For each step, you assign a sequence and a probability of closing the sale. The sequence is used to specify the order in which the steps should be completed. The probability of closing is used to calculate the amount of business the organization might expect to receive at that step in the sales cycle.

Typically, the first steps in a sales cycle have a lower probability of closing than the later steps. For example, the organization might find that it is able to win business during the initial call step 5 times out of every 100 calls. Therefore, you might assign a 5 percent probability to the Initial Call sales cycle step. Similarly, you might find that sales representatives are able to close eight out of 10 deals once the transaction reaches the Quote sales cycle step. Therefore, you might assign a probability of 80 percent to the Quote sales cycle step.

The percentages that you assign to these sales cycle steps are used to calculate pipeline amounts. The pipeline is used to determine how much potential business is currently in process. You can exclude sales cycle steps from the pipeline calculation if you choose. The system multiplies the potential revenue amount that is associated with the opportunity by the probability that is associated with the active sales cycle step. This amount is then entered into the pipeline in the bracket associated with the probability percentage.

For example, if an opportunity has a potential revenue amount of 100,000 USD, and the active sales cycle step on the opportunity is Quote, which has a probability of 30 percent, the system performs these actions:

  • The system calculates the pipeline amount as 100,000 USD * 30 percent = 30,000 USD.

  • The system enters 30,000 USD into the pipeline in the 30-39 percent bracket.

Each sales methodology should include:

  • At least one sales cycle step with a probability greater than zero.

  • One sales cycle step with a probability of 100.

    The probability must be 100 to convert a sales opportunity to a sales order.

  • One sales cycle step with a probability of zero.

    When you lose a sales opportunity, you assign the sales cycle step with zero probability to that opportunity. This removes from the pipeline the potential revenue that is associated with that opportunity.

You can also associate an action plan with each sales cycle step in a methodology. An action plan is a list of predefined tasks and activities that a sales representative should complete when they are in a particular step of the sales cycle.

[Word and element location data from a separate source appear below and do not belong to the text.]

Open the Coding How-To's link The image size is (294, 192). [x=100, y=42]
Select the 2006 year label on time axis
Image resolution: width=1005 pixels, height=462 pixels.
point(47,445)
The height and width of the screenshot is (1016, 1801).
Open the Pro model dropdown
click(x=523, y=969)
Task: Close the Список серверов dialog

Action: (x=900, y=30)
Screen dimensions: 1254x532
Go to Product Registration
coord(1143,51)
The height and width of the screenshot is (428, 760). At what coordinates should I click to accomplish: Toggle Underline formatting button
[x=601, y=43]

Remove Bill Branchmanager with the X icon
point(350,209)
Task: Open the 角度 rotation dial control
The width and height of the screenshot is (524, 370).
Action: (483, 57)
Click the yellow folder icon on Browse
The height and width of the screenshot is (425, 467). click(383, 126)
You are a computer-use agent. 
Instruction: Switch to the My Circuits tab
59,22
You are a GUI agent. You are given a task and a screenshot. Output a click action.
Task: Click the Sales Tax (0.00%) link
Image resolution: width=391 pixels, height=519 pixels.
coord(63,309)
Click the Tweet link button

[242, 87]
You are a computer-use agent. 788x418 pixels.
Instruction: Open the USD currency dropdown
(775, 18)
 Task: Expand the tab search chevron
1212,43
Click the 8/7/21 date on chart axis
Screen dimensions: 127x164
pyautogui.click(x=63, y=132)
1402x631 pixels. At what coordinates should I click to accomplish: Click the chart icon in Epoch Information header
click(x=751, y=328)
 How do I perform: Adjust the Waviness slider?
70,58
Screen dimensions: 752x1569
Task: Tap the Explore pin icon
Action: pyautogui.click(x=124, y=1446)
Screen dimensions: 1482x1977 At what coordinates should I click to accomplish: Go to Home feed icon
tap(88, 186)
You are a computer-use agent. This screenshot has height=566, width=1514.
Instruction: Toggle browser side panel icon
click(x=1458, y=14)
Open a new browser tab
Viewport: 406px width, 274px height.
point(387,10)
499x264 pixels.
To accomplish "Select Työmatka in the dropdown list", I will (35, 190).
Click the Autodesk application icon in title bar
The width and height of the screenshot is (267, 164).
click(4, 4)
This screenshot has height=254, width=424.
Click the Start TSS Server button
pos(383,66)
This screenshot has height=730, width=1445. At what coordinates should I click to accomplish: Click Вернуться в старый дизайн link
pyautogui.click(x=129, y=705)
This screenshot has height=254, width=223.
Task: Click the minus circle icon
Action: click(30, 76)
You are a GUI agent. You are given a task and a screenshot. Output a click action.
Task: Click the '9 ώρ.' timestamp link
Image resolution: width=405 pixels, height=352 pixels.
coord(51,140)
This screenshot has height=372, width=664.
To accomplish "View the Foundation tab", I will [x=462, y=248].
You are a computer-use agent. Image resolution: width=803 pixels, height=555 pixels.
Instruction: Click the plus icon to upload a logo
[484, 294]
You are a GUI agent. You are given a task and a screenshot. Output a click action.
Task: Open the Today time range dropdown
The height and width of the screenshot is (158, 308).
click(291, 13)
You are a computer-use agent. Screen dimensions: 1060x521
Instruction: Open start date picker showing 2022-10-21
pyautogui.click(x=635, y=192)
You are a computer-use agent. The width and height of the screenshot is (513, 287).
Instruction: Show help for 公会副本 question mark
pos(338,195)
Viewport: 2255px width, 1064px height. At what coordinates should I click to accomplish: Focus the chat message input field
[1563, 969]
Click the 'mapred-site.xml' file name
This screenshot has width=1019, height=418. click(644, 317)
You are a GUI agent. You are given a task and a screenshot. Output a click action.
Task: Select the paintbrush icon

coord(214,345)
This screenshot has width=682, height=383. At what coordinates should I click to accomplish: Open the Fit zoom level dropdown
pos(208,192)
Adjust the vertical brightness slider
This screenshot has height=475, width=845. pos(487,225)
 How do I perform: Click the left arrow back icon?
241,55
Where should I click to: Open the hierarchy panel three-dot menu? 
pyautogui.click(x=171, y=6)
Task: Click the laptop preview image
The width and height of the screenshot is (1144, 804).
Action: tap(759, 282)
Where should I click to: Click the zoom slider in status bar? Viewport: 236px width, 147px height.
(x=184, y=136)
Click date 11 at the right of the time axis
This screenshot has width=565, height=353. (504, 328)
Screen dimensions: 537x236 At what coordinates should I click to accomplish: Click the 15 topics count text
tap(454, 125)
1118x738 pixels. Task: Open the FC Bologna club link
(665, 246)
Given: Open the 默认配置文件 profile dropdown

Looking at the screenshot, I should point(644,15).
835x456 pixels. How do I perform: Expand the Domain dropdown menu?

For example, the Proposal step might be associated with an action plan that includes these activities:

  • Input the data that you received during the initial call and generate a proposal document.

  • Send the proposal document, along with a thank you note, to the opportunity contact.

  • One week from the date you mail the proposal, place a follow-up call to the opportunity contact.

In addition to sales cycle steps and action plans, you can also associate sales drivers with a sales methodology. Sales drivers are the forces that play the greatest part in a potential customer's decisions to select your business. When you add a sales driver to a methodology, you can define the importance of that sales driver.

For example, you might find that the most important sales driver in a particular sales methodology is a client's budget. Therefore, you can set up a sales driver code, and assign it a high level of importance. You set up sales driver codes in UDC 90CB/CA. You set up sales driver importance codes in UDC 90CB/IM. You must set up these codes before you can assign sales drivers and importance codes to a sales methodology.